Presidential election held in Montenegro

Presidential elections were held in Montenegro on 6 April 2008, the first after independence in 2006. The result was a victory for incumbent President Filip Vujanović, who received 52% of the vote.

==Electoral system==
The law on presidential elections was passed on 27 December 2007, requiring candidates to collect the signatures of 1.5% of registered voters in order to run.

==Candidates==
===Democratic Party of Socialists===
The ruling Democratic Party of Socialists nominated the current president of Montenegro, Filip Vujanović. He was supported by DPS' coalition partner, the Social Democratic Party of Montenegro, as well as Croatian Civic Initiative, the Democratic Union of Albanians and the Democratic Community of Muslims Bosniacs in Montenegro.

===Opposition===
After proposals for a common candidate of the opposition failed, all opposition currents nominated their own Presidents as candidates.

====Serb People's Party====
Andrija Mandić, the leader of the Serb People's Party (SNS), was nominated as a common candidate of the Serb List (SL) political alliance.
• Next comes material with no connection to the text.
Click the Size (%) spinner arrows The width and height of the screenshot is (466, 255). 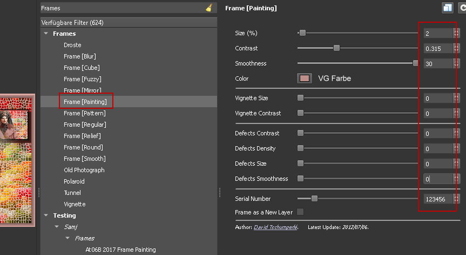[x=456, y=33]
He held demonstrations in the nation's capital of Podgorica on 24 February 2008 against Kosovo's recent unilateral declaration of independence.

====Movement for Changes====
The Movement for Changes (PzP) nominated its leader Nebojša Medojević. Medojević was also supported by the Albanian Alternative (AA) and the FORCA. The AA, accusing DPS's regime of terror and disrespect of ethnic Albanians of Montenegro.

====Socialist People's Party====
The Socialist People's Party of Montenegro (SNP) chose Srđan Milić, leader of the party, as their candidate.

====Other parties====
The Bosniak Party decided, like two Albanian minority parties, to abstain from endorsing any candidate. The People's Party decided unanimously on 3 February 2008 that it would not participate in the election, but it supported the two opposition candidates that represent parties of the former pro-Serbian bloc.

====Independents====
Professor Blagota Mitrić of the Faculty of Law of University of Montenegro had announced that he would run for president, yet he did not manage to collect enough signatures to become an official candidate. This was also the case with Dragan Hajduković, an environmentalist who had been a regular participant in the previous presidential runs.

Vasilije Miličković, president of the Association of Minority Shareholders of the Montenegrin Electric Enterprise, had announced that he would run for president as an independent candidate only if the former president and prime minister Milo Đukanović also ran for that position.

==Opinion polls==
Polls and analysts claimed Vujanović would most surely win the largest number of votes and face-off with Medojevic in the second round. Since Vujanovic won over 50 percent of the vote in the first round there was no need for a runoff.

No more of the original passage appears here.